The Battle with Botnets Continues…
A computer security company based in California named FireEye announced that the Grum botnet, the world’s third largest botnet, had all of its command and control (CnC) servers shut down, thereby putting it out of commission. The Grum botnet was responsible for sending much of the unsolicited spam email messages regarding the purchase of pharmaceuticals. On July 16, 2012, FireEye reported that the servers based in the Netherlands had been shut down. On the following day, the servers located in Panama were de-activated. However, the two original Dutch servers were replaced by six new botnet servers in the Ukraine to join the server still in existence in Russia.

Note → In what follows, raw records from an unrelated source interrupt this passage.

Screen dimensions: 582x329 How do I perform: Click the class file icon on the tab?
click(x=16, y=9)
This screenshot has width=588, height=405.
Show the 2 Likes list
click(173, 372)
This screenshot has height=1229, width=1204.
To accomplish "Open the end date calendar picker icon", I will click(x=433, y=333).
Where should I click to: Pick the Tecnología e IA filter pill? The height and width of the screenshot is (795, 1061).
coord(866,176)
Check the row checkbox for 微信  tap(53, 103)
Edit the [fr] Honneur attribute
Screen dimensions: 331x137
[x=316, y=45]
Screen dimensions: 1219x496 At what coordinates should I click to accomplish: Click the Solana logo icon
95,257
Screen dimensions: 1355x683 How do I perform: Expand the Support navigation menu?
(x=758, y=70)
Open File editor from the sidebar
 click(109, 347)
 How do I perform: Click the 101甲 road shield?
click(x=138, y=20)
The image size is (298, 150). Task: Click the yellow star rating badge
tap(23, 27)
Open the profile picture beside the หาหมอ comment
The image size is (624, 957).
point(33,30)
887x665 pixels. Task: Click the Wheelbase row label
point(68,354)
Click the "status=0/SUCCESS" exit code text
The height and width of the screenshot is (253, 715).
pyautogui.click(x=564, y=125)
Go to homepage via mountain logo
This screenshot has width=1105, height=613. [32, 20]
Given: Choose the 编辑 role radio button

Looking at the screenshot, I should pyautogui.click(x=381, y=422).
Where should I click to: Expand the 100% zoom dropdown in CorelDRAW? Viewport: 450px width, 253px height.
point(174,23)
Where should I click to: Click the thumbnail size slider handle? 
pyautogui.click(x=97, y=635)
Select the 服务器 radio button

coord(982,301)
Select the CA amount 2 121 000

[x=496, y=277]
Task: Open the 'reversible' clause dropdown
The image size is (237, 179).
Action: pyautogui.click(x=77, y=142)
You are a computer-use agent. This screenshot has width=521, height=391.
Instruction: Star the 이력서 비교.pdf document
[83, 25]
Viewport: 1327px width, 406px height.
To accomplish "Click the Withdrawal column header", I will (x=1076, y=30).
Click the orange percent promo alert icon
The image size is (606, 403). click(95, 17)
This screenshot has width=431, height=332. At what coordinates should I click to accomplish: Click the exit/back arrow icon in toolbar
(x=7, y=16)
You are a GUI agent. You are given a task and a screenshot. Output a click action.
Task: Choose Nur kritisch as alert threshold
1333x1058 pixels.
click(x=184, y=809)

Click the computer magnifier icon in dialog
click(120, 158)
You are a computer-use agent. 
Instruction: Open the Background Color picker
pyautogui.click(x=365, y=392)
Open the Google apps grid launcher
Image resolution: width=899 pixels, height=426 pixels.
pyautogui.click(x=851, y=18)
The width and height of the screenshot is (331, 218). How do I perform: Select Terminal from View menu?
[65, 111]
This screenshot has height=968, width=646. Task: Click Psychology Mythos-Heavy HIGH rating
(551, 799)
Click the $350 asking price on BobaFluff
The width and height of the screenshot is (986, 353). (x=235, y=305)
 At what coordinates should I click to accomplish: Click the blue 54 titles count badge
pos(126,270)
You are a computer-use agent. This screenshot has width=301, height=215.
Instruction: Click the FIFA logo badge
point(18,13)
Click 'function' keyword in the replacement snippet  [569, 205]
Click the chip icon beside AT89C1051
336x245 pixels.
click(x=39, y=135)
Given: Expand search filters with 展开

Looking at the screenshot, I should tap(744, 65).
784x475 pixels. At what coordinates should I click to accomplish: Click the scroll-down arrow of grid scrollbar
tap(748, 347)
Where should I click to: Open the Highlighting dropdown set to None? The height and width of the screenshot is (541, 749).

FireEye contacted Spamhaus (based in Geneva, Switzerland) and CERT-GIB (based in Russia) who used contacts in Russia and the Ukraine to lobby internet service and bandwidth providers to eliminate the Ukrainian- and Russian-based servers running the Grum botnet. Spamhaus used to track some 120,000 Grum IP (internet protocol) addresses sending spam email daily; however, after the shutdown of the aforementioned servers, the number of IP addresses has been reduced to 21,505. These sources should be rendered inoperative without access to CnC servers.
Before its servers were shut down, the Grum botnet was responsible for approximately 17%-18% of the world’s spam (or some 18 billion spam messages per day), down from 33.3% in January 2012, but following in size after the Cutwail and Lehtic botnets. In March 2012, United States marshals and Microsoft cyber investigators raided offices in Pennsylvania and Illinois connected to a botnet that infected more than 13 million computers around the world, recording keystrokes to steal usernames and passwords to raid online bank accounts for some $100 million over a five-year period by using Zeus malware.
Botnets are often used by hackers to overwhelm other servers with large amounts of junk or spam mail with a Distributed Denial of Service (DDoS) to the intended user audience.
Those of us working in Toronto Public Library branches who teach the Email Made Easy workshops to library patrons emphasize the frustrations associated with spam email and the importance of reporting it to the email providers such as Gmail, Hotmail, Yahoo etc. who strive to reduce and eliminate spam.